Link Posted: 11/12/2001 5:35:20 PM EST
yeah all the time. hell i even go on ar15.com course school is my work so no one cared at college
Link Posted: 11/12/2001 5:36:27 PM EST
My experience with talking about guns in the workplace (I work as a contract lawyer at a major US corporation) is that there's no halfway. Either people are fellow gun people, who love to hear others talk freely of their interest in guns, or else they think you're a total whacko gun-nut.

The most hilarious consequence comes from the fact that my father works for the same company and in the same office building. My father is basically anti-gun, and is very unhappy that I've taken to shooting as a pasttime. He's even unhappier that the gentleman in the next office is a big gun guy (hand reloader, etc.) and the two of us frequently talk guns.

Whatever, I say...
Link Posted: 11/12/2001 5:43:06 PM EST
Nobody but you knows what it's like to be in your shoes. If it was my boss, I'd be P.O.'d but I'd probably do just what he suggested and take down the screen saver. I would not change any other behavior. If you're talking about guns with your co-workers, they're talking about guns too.

I have to keep it kind of discreet where I work. Lots of very PC people, but also a surprising number of ex-military, former LEOs, people from free states, etc. as well. I just don't broadcast my gun discussions over the PA system.

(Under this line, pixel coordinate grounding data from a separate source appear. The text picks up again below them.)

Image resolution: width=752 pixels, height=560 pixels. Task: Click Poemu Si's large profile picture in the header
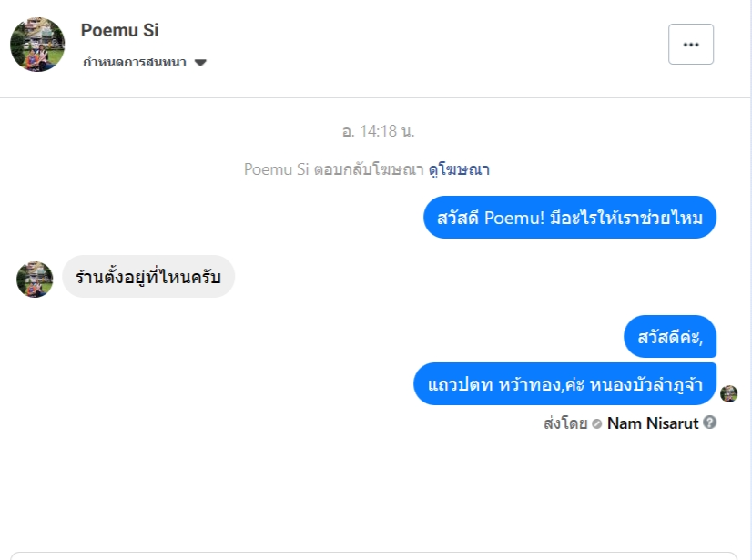[37, 45]
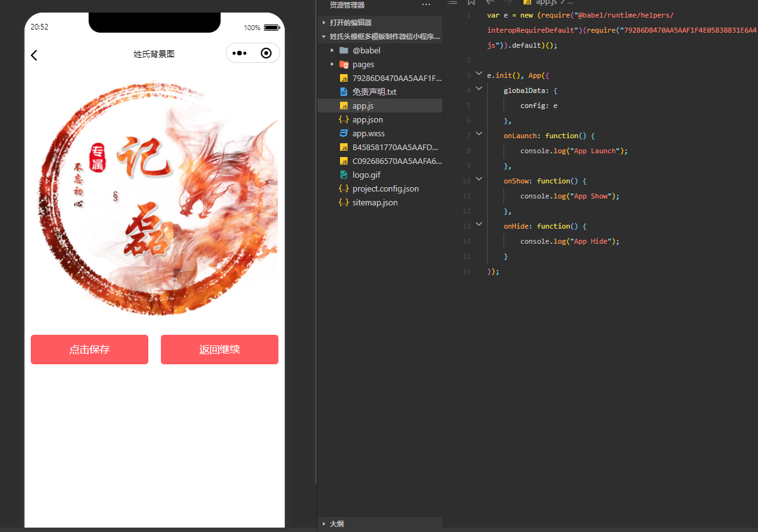Open the app.wxss stylesheet file
The image size is (758, 532).
(368, 133)
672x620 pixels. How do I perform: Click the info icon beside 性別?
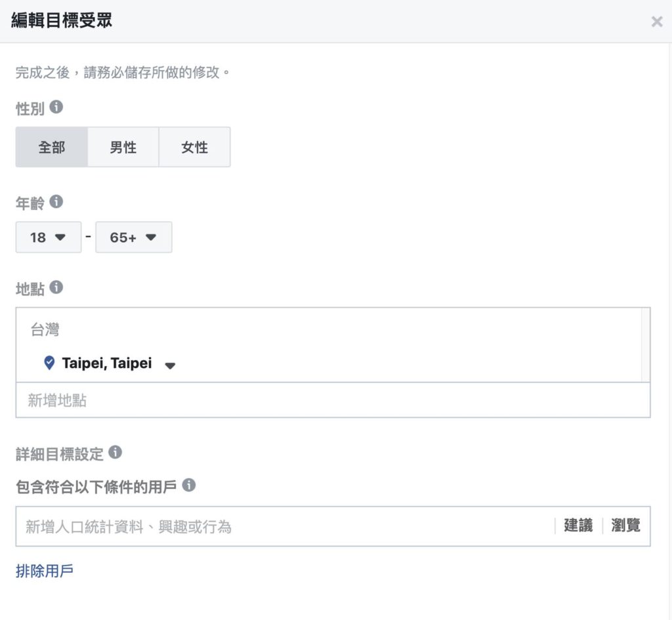point(56,107)
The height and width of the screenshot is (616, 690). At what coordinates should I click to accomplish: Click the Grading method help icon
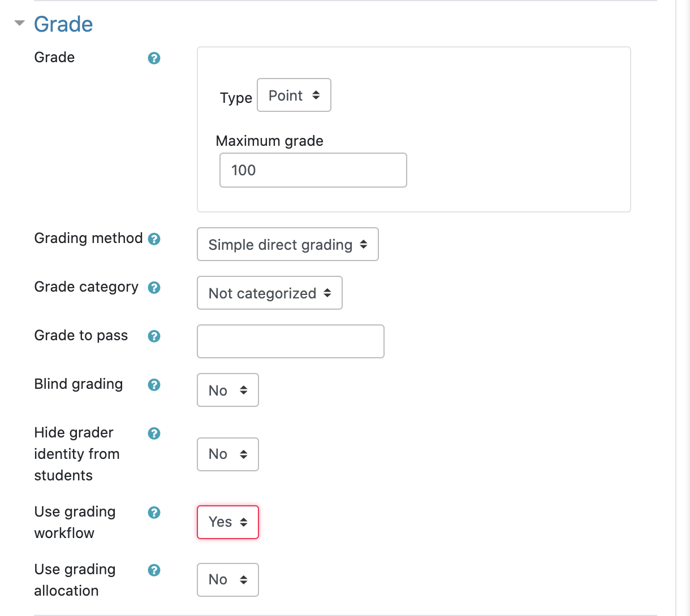[x=153, y=239]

Work isn't a public place, and they can regulate your speech there. Is your boss's polite informal suggestion worth getting into a war over, when you have a good job in the balance?
Link Posted: 11/12/2001 5:46:19 PM EST
No problem where I work, of course half+ of us are shooters and the others don't mind so they must be somewhat gun friendly. I wear my "I'm The NRA" pin at the bottom of my security badge. I've only had one negative comment on it and all the others very positive. I also have firearms pictures in my cube and The American Rifleman on my little conference table. I work for the government as a contractor at one of the national DOE labs, I don't know if that makes a difference or not. Didn't seem to affect me getting my security clearance either.

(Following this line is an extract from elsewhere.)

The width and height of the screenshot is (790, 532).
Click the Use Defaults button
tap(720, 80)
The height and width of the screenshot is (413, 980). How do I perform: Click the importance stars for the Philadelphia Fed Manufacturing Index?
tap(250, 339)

I remember my security interview, and the investigator, a lady, asked me if there was anything they should know about that was not in the paperwork. I said "Well, I collect guns!" No problem, she says, my brother is an FFL.
Link Posted: 11/12/2001 5:51:54 PM EST
i talk guns at work all the time and noone seems to be against it. in fact there are some other gun guys there. one guy that i work with has an h&k SL8 rifle but he's collecting it and hasn't fired it once in the 3 months that he's had it. which is why he want me to help him find a low cost AR15. which leads to a thread that im about to post here in a minute.
Link Posted: 11/12/2001 6:01:48 PM EST
I sit in the office and read my gun magazines at lunch. This is the time I find to catch up on such things. I also do any work I want to my guns after hours at my job.
Link Posted: 11/12/2001 6:19:42 PM EST
I have both bullets and targets up at my desk.

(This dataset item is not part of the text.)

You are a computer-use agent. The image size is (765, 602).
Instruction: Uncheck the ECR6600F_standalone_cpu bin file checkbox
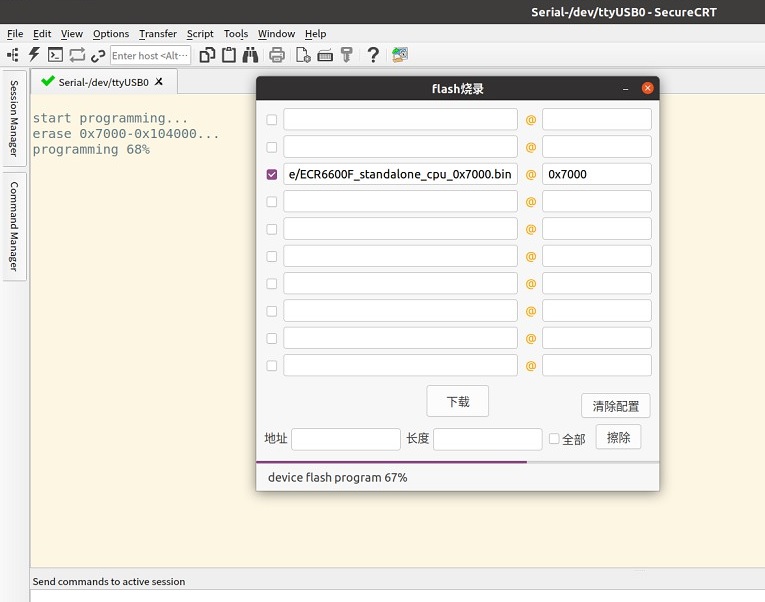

I have never had anyone ask me to take them down. I can't think of anyone ever being intimidated by my being a gun guy. When they get over the 6'2" 240lb monster manhandling the loaded file cabinets... and find out I don't bite.... they are totally unconcerned with my targets. If I do get the impression that firearms make me dangerous, I am not afraid to let them know I AM insulted. This brings down the wrath of little old ladies that I take care of. Department admins start defending me
I trade recipes with them. I taught one how to make fudge last year
Bottom line is firearms are my hobby, they are not "who" I am.

I would be insulted and make noise about this!
Unless,, you are reclusive and sport tinfoil at work... then I'd have to keep cool.
Link Posted: 11/12/2001 6:30:30 PM EST
The place I work is pretty anti-gun, but I have an out of the way office and it seems that nobody really cares what I'm doing down there. They don't even care if I do my work or not, because they don't want to be bothered to walk all the way over there to check on me (which is NICE!!!!!!).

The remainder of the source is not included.